To combat this surge, DEA continues to participate in special initiatives with agencies, such as the California Bureau of Narcotic Enforcement to intensify efforts to disrupt the flow of substantial amounts of methamphetamine being trafficked from bases in central Mexico, over the Southwest Border, to cities throughout the country. Marijuana use by the youth of our country has also increased at an alarming rate. This trend has sparked a renewed call by law enforcement to counter the ever increasing distribution of substantial quantities of the drug by highly organized crime groups. Rohypnol, the sedate-hypnotic drug flunitrazepam, has emerged as a significant abuse and trafficking problem in the U.S. It is known as the "date rape" drug. The drug impairs mental judgment, incapacitates the user and causes memory loss. DEA's Office of Diversion Control instituted a special enforcement program that provided funds for rohypnol investigations.

DEA, as the lead agency for domestic enforcement of Federal drug laws, also has the sole responsibility for coordinating and pursuing U.S. drug investigations abroad, and is dedicated to conceptualizing and implementing the most effective drug law enforcement strategy possible. This strategy complements and energizes our State and local counterparts, and charts the course for and harmonizes the efforts of all other Federal agencies with drug enforcement or drug intelligence responsibilities.

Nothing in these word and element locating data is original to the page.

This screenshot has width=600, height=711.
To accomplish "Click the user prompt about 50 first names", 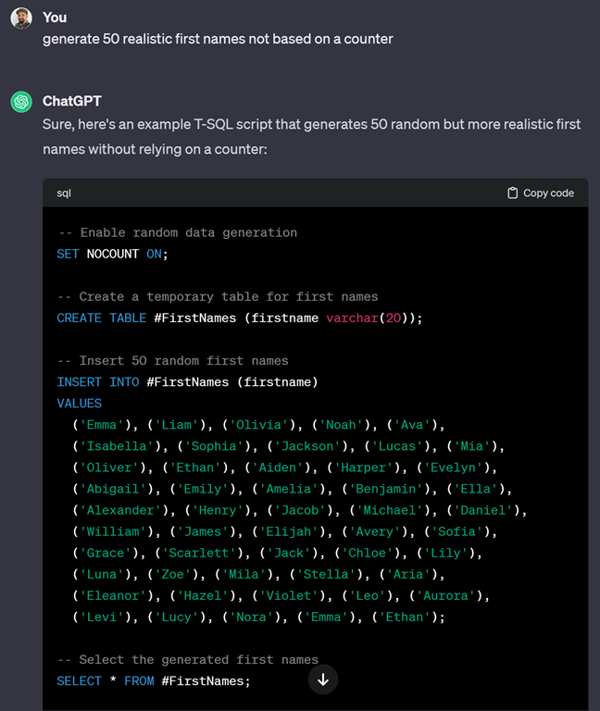I will 218,39.
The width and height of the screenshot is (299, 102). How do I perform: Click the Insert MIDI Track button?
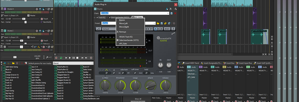coord(190,63)
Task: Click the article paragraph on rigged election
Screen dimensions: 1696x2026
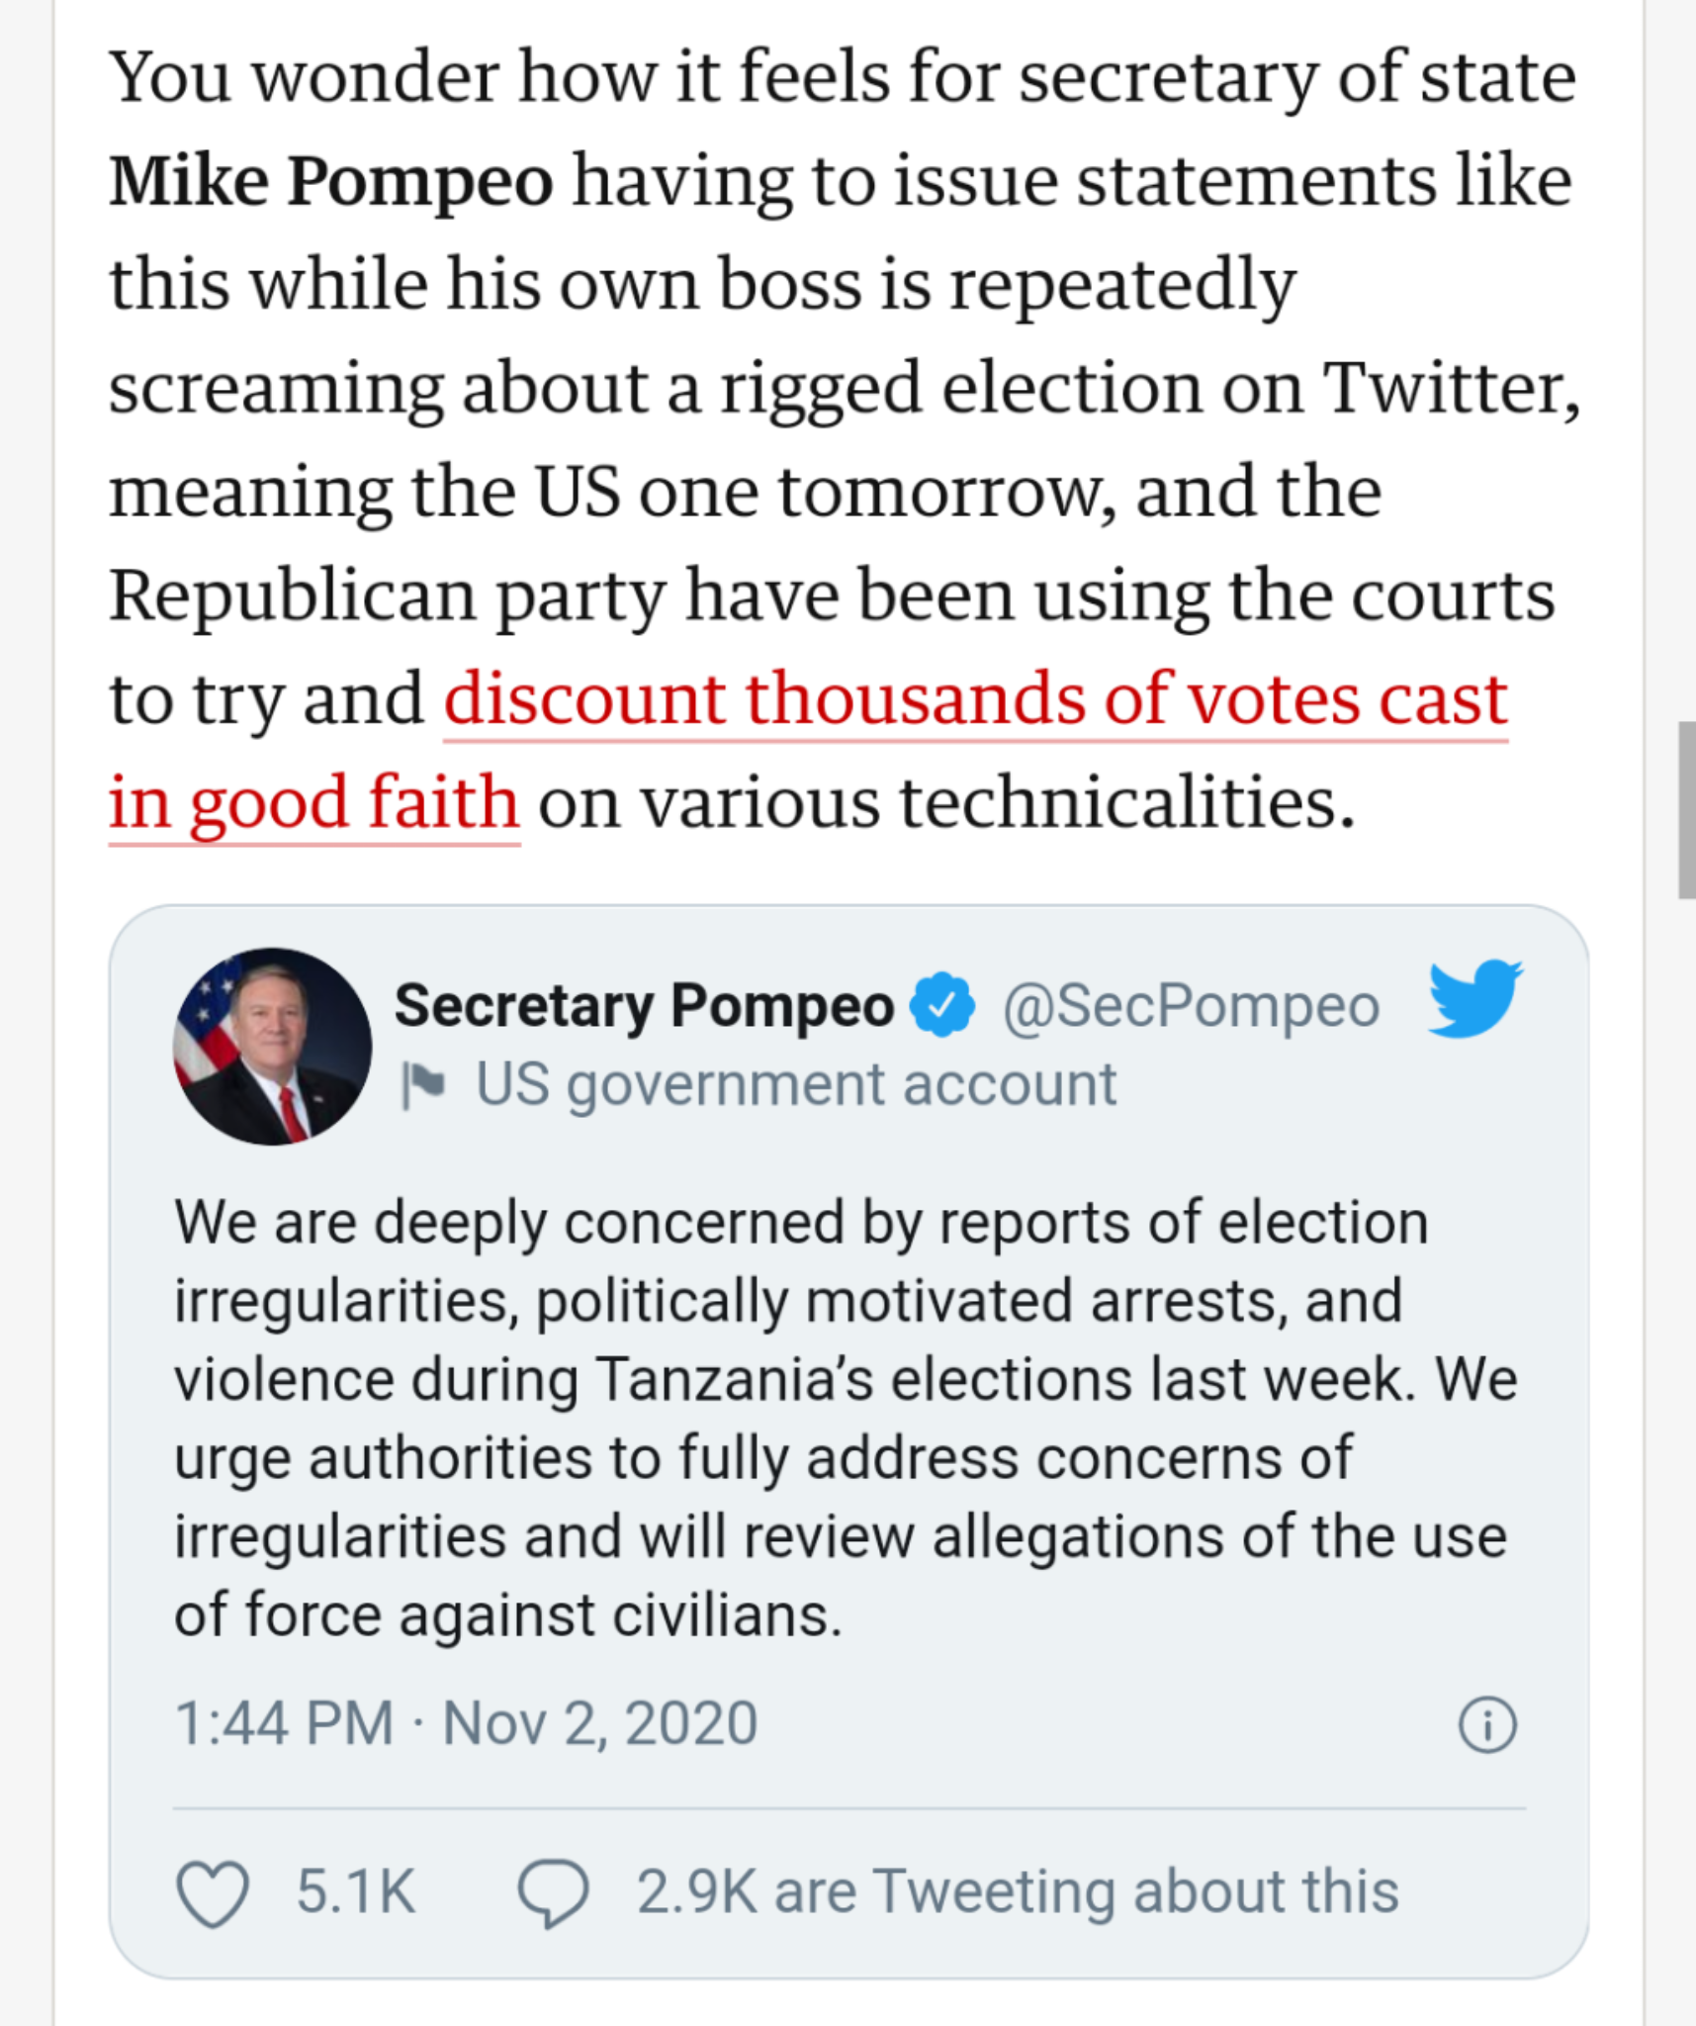Action: (844, 440)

Highlights of DEA FY 1996 domestic and foreign program accomplishments are covered in the Supplemental Financial and Management Information Section.


The financial statements have been prepared for FY 1996 to report the financial position and results of operation of the DEA, pursuant to the requirements of the Chief Financial Officers (CFOs) Act of 1990 and the Government Management Reform Act (GMRA) of 1994. These include the Statement of Financial Position and Statement of Operations and Changes in Net Position. These statements include all Agency activities and 100 percent of the Agency's budget authority. While the statements have been prepared from the books and records of DEA, in accordance with formats prescribed by the Office of Management and Budget (OMB) Bulletin 94-01, the statements are different from the financial reports used to monitor and control budgetary resources which are prepared from the same books and records.

The statements should be read with the realization that they are for a sovereign entity, that liabilities not covered by budgetary resources cannot be liquidated without the enactment of an appropriation, and that payment of all liabilities, other than for contracts, can be abrogated by the sovereign entity.